Tags: National Palace Museum | painting | Sung dynasty


Liang K'ai (fl. late 12th-early 13th c.), Sung Dynasty (960-1279)
Album leaf, ink on paper, 48.7 x 27.7 cm
Second leaf from the album "Ming-hua lin-lang" 
Liang K'ai excelled at painting figures, landscapes, Buddhist and Taoist subjects, as well as spirits and deities. He learned painting from Chia Shih-ku (fl. mid-12th c.), but he outdid his teacher in being able to convey the grace and bearing of figures. In 1210, he was promoted to the rank of Painter-in-Attendance at court and bestowed with the honored Golden Belt.
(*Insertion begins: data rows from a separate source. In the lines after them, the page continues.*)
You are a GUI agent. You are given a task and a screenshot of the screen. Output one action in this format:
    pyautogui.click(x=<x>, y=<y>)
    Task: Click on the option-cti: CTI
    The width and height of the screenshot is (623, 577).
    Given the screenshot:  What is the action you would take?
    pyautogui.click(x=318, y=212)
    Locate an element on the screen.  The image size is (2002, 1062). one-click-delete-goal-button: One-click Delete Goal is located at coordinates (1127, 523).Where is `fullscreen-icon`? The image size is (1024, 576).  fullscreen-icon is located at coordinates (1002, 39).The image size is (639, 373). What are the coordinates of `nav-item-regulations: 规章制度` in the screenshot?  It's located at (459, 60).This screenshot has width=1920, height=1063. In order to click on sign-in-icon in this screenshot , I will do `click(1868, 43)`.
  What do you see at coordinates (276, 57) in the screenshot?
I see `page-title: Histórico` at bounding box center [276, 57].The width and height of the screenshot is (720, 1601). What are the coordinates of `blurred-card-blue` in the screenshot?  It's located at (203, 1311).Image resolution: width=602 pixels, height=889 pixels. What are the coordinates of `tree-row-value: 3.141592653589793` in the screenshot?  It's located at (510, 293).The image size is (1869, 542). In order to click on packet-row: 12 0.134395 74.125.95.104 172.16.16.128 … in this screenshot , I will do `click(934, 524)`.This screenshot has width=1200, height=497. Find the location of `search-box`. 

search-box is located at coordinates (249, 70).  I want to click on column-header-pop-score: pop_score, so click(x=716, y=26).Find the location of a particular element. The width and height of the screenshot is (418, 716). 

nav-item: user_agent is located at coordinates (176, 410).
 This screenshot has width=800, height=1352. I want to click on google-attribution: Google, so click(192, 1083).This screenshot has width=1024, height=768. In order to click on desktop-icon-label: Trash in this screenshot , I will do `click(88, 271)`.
For some reason, however, he refused and left the court with the belt hanging on the academy wall. Taking to a life of drinking and painting, he called himself "Madman Liang." When he was at court, his paintings were admired for their refined brushwork. This album leaf, however, is said to be a masterpiece from his period of drinking and spontaneous painting. The immortal shown here also appears to be somewhat inebriated. As a being of elevated status, his proportions also differ from those of ordinary mortals. The protruding forehead and rounded belly are accented by a few shods of hair and surrounded by unkempt robes that hang loosely down. No lines were used for these parts of the painting as only a few short slanted strokes were employed to define some of the details. Brushwork, however, defines the belt.

The painting was first sketchily rendered in light washes of ink, and then darker ink was applied before the washes had dried in order to convey the weight of the immortal's body. The remaining elements, such as the humorous facial features, were dotted to give the final touch to the immortal's mysterious qualities. Despite the brevity of the work, nothing seems to be missing. This type of brushwork, in which the number of brushstrokes is reduced, is often referred to as "abbreviated brush" and used in Buddhist and Taoist figure painting to convey the untrammeled and supernatural qualities of the supernatural beings. It is said that when Liang K'ai sobered up, he looked upon this painting with a sense of pride.